A nostalgic romance, rich with Portuguese culture and a few surprising twists at the end.

A retrospective novel about a wounded Vietnam veteran and the complicated woman who helps him cope with his disfigurement.

Debut novelist Sharry presents his tale through three distinct storylines. The book begins in the 1950s as a young Portuguese girl is being forced by her parents to immigrate to the U.S. and marry Inacio Raposo, a boy of their choosing. Sharry then switches gears and introduces the reader to the Ahearn family in Massachusetts during the early 1970s. After losing his brother to Vietnam, Peter Ahearn returns home wounded and emotionally wrecked. Peter’s fiancee abandons him, unable to cope with his missing arm and blinded eye. Peter retreats into himself, moving to an isolated lighthouse where he works as light keeper with the primary goal of avoiding others. Just as the reader is immersed in Peter’s story, the novel jumps 35 years into the future to follow Peter’s nephew, Mark Valente. The reader learns that Peter disappeared many years ago; he has recently reappeared with dementia, unable to explain his whereabouts for the prior three decades. To unravel the mystery of his uncle’s life, Mark relies primarily on a journal that Peter left behind.
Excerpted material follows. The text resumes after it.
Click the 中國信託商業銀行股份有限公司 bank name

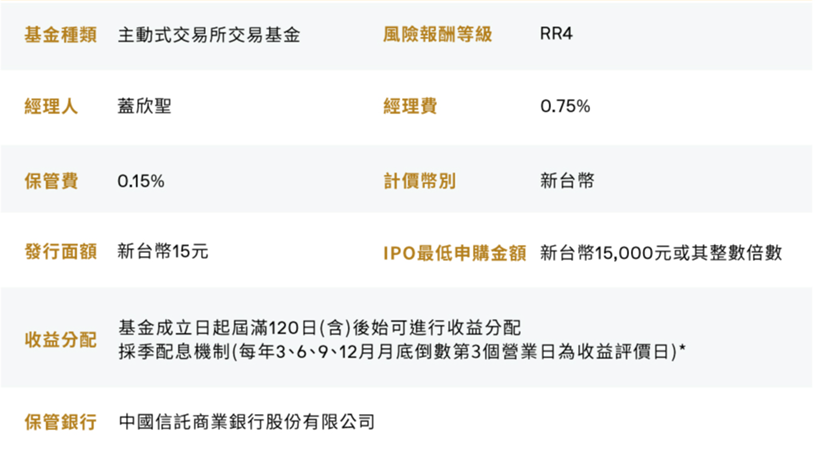click(x=246, y=421)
As Mark sifts through the journal, the threads of the story finally begin to weave together. Mark learns that the Raposo family lived near the lighthouse, along with their attractive young daughter. As he tries to piece together what happened between the Raposos’ daughter and his uncle that might explain the disappearance, Mark too becomes enchanted with the young Ms. Raposo. Moving at a fast clip, the book at first presents like a light beach read, but the narrative explores many weighty issues—alcoholism, depression, physical abuse, adultery—which Sharry covers with insight and finesse. Although the book takes its sweet time in reaching its stride, the tale becomes quite gripping as the details of past mysteries unfold.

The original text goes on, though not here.